▶ **Required action**
Could you copy every line from the material below in which "pixels" appears?

▶ **Data supplied**
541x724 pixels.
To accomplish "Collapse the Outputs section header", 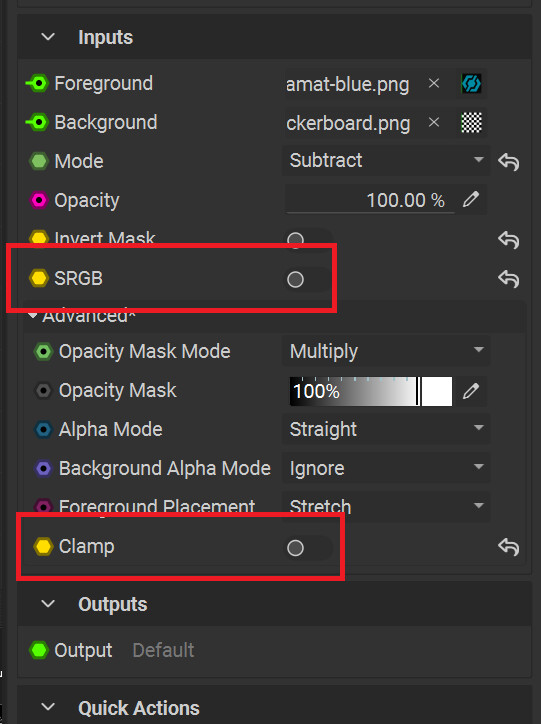I will point(48,604).
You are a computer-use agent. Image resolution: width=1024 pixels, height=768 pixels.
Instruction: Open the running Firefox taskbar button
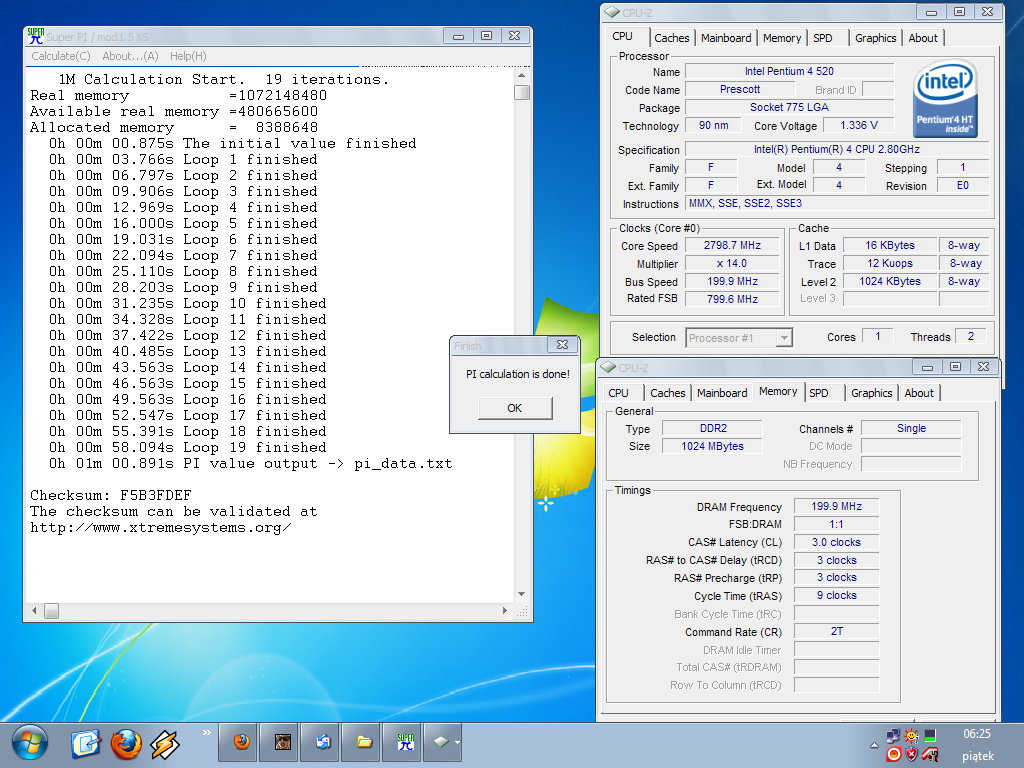pos(241,742)
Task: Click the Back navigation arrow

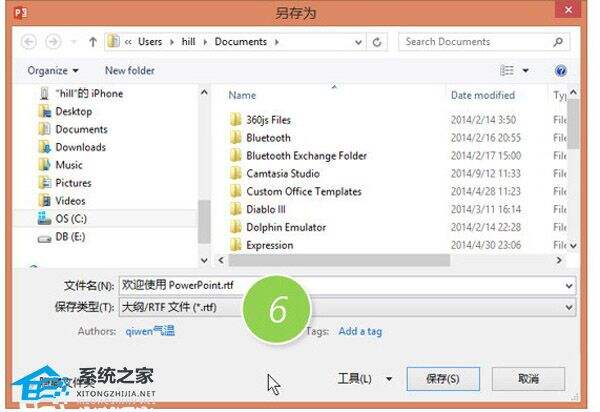Action: point(28,42)
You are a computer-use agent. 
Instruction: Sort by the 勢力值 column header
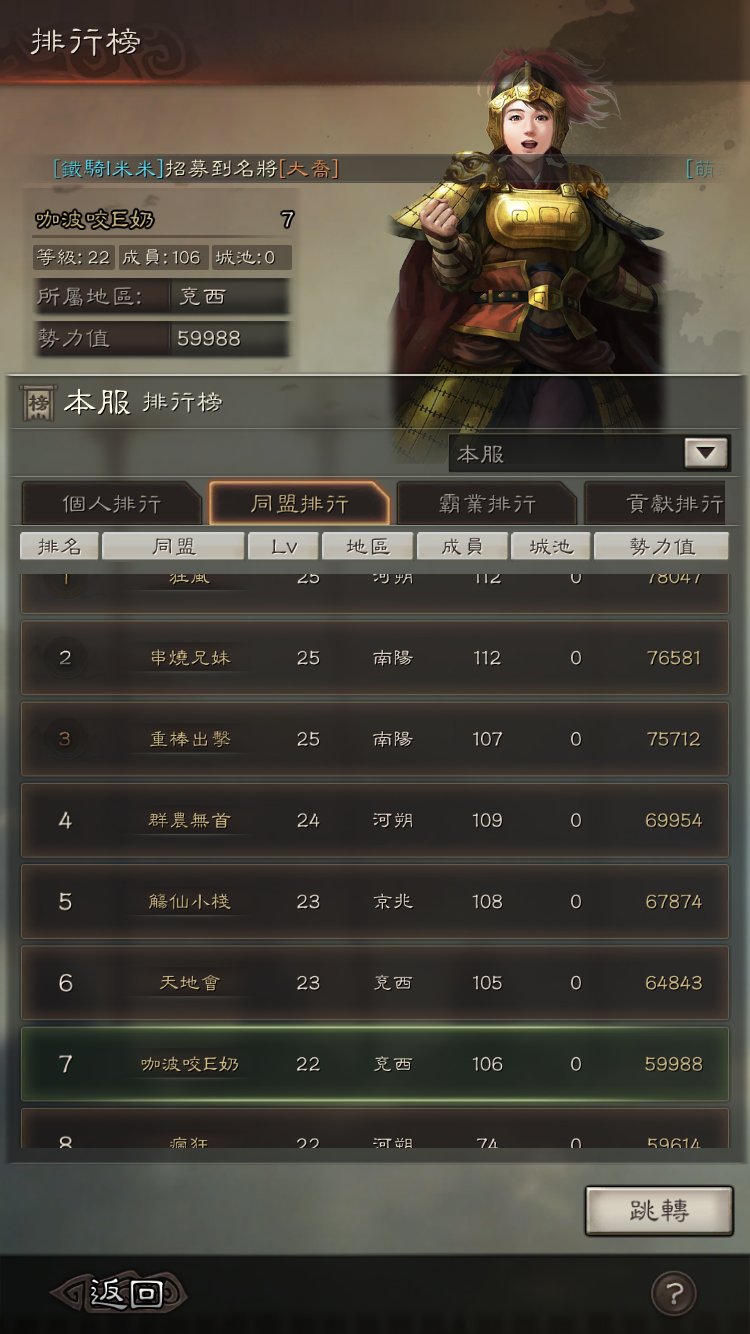tap(661, 546)
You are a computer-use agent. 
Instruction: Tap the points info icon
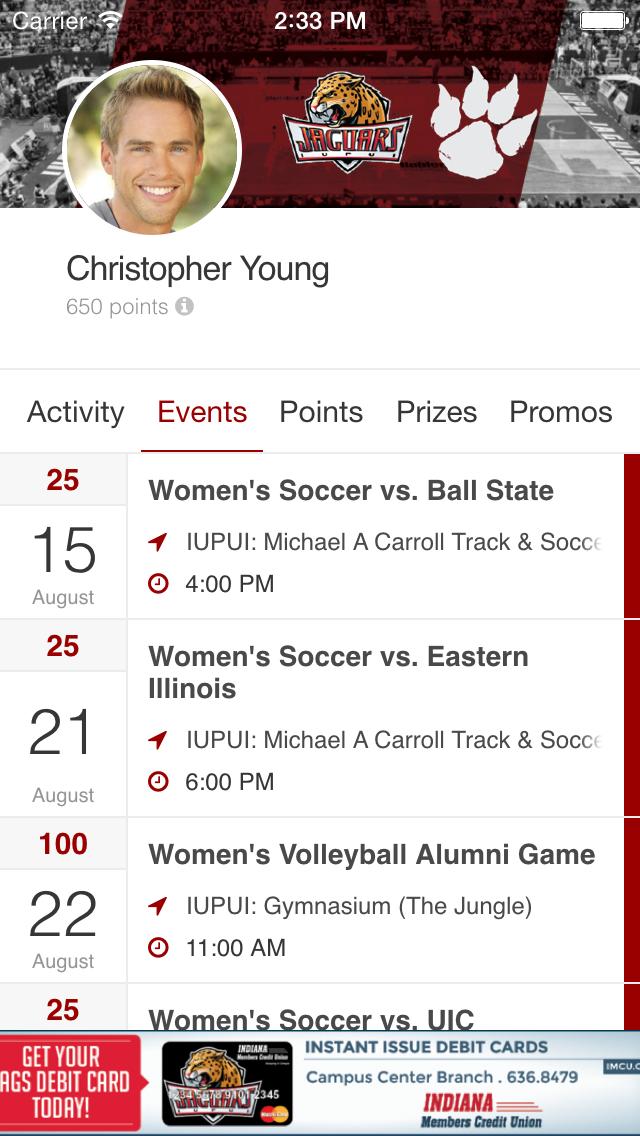pyautogui.click(x=184, y=307)
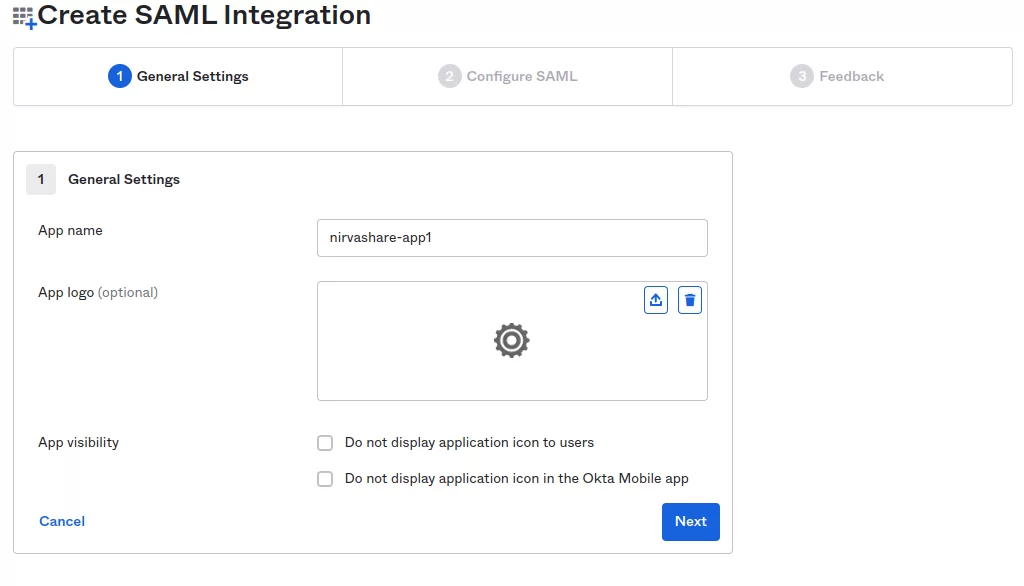The image size is (1024, 586).
Task: Delete the current app logo
Action: [689, 299]
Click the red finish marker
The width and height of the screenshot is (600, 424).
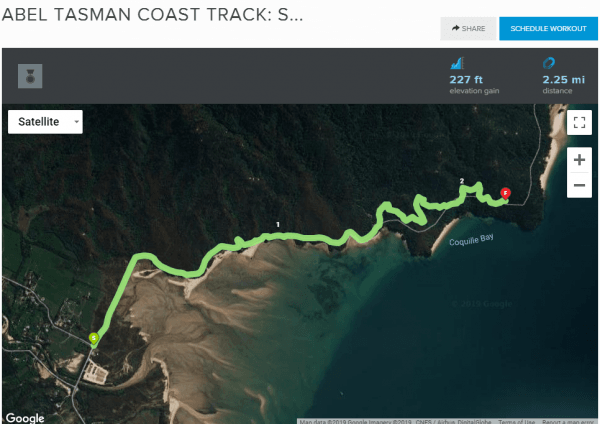505,194
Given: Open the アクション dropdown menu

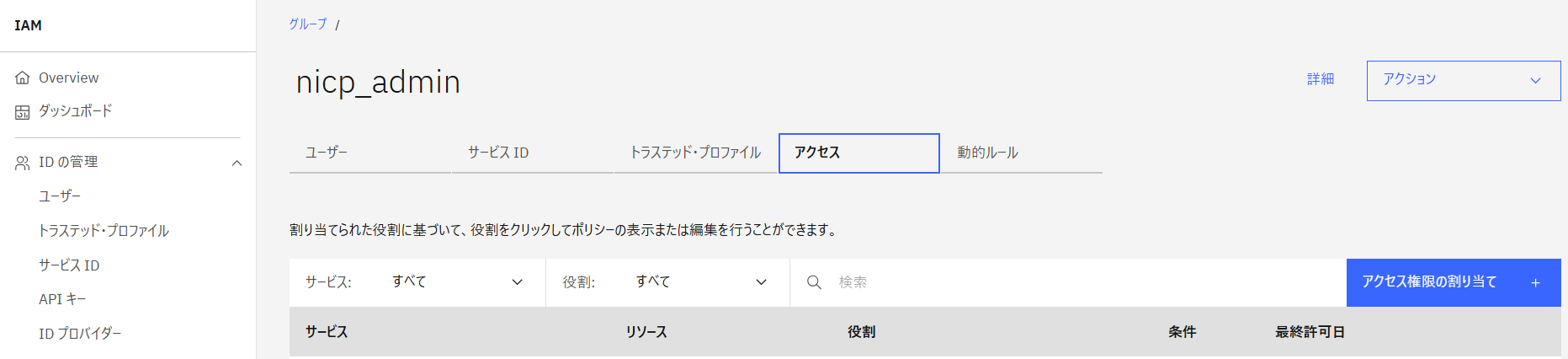Looking at the screenshot, I should [x=1463, y=80].
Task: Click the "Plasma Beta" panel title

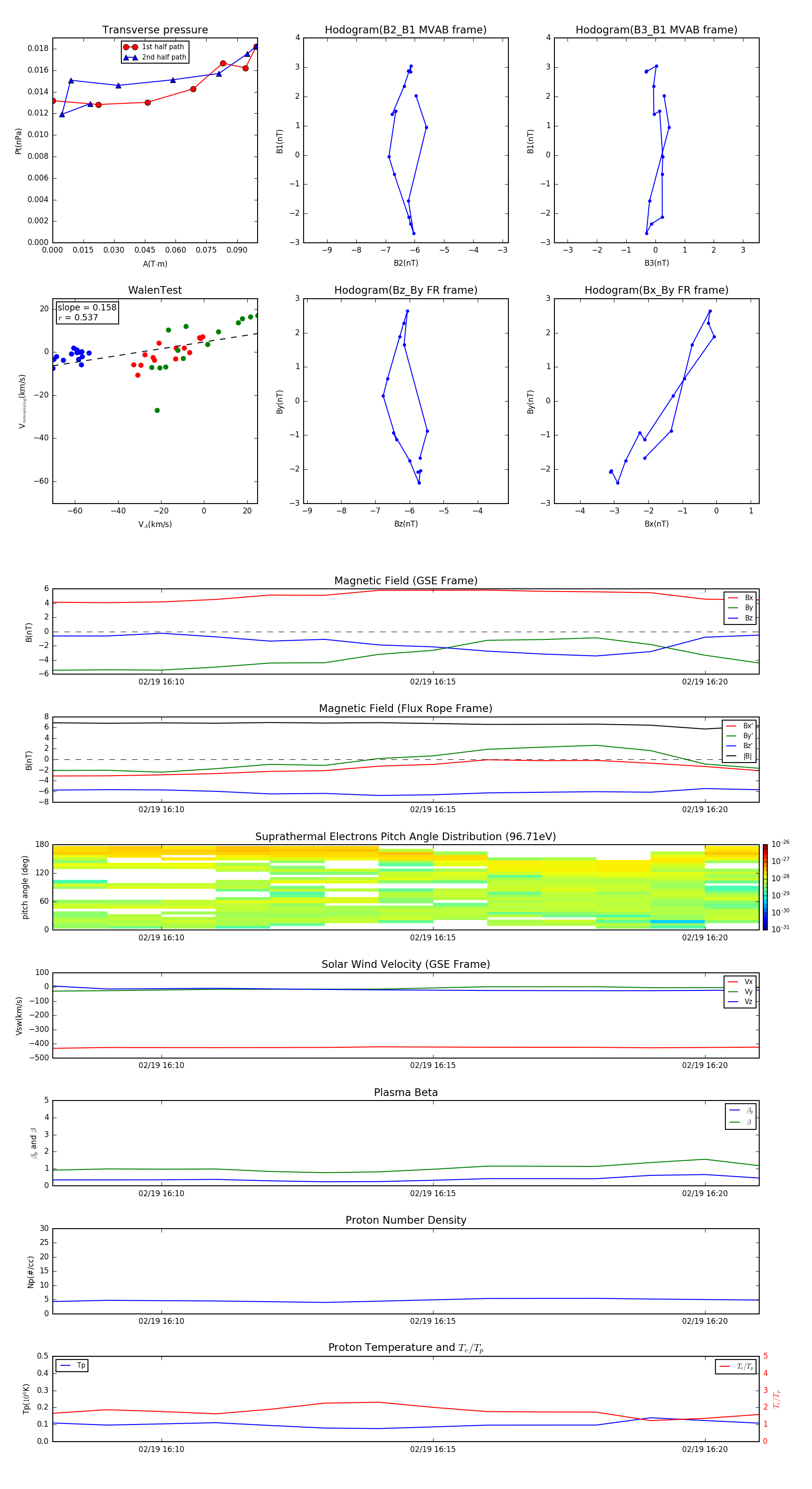Action: click(x=406, y=1092)

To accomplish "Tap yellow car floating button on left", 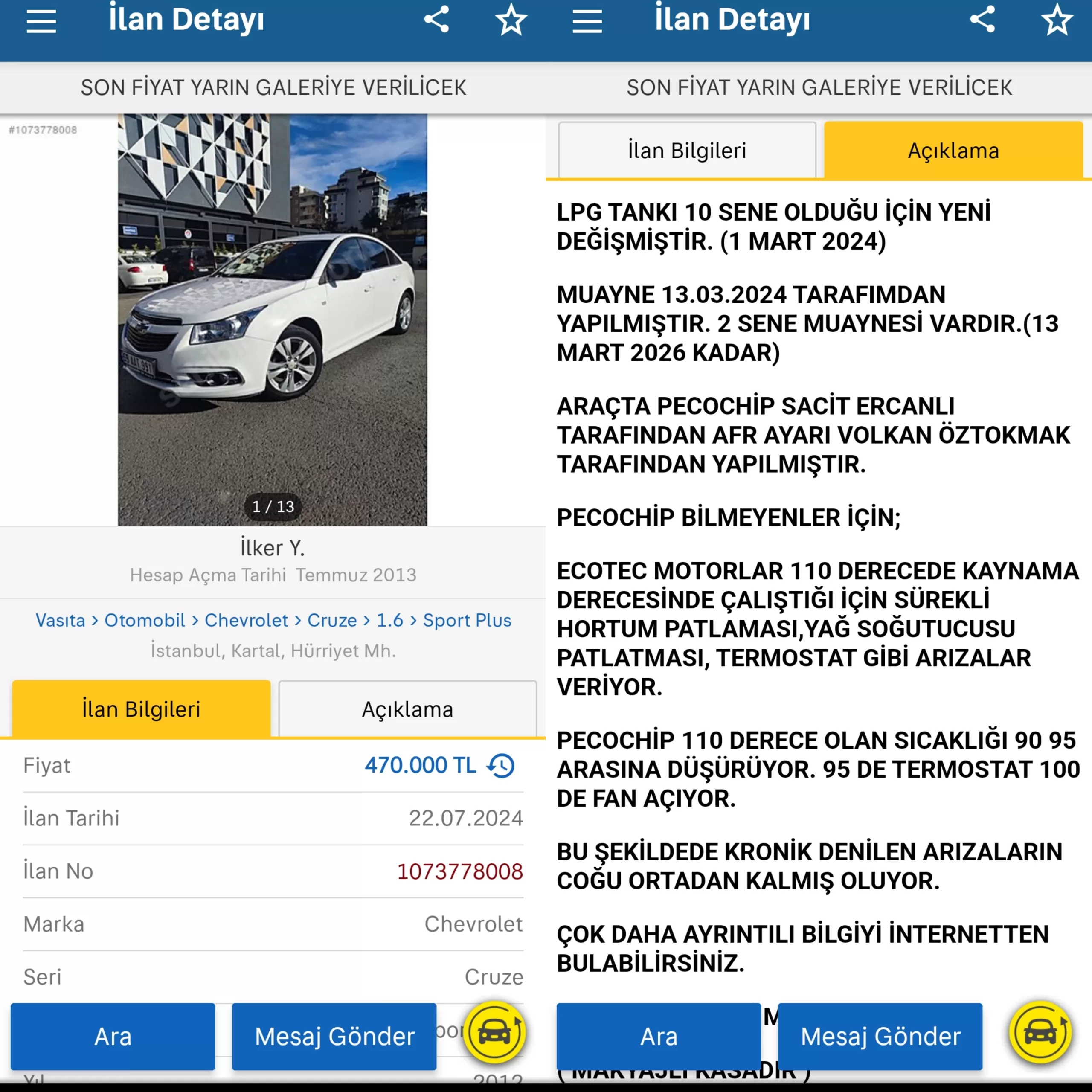I will coord(495,1033).
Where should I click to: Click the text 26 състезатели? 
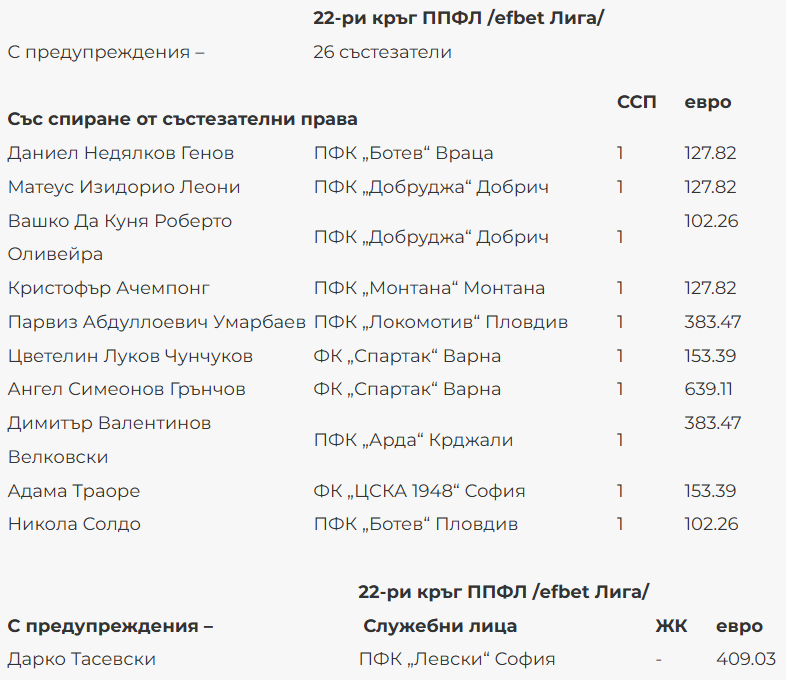pyautogui.click(x=382, y=52)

▶ **Response to the exercise**
541x724 pixels.
You are a computer-use agent. Image resolution: width=1024 pixels, height=768 pixels.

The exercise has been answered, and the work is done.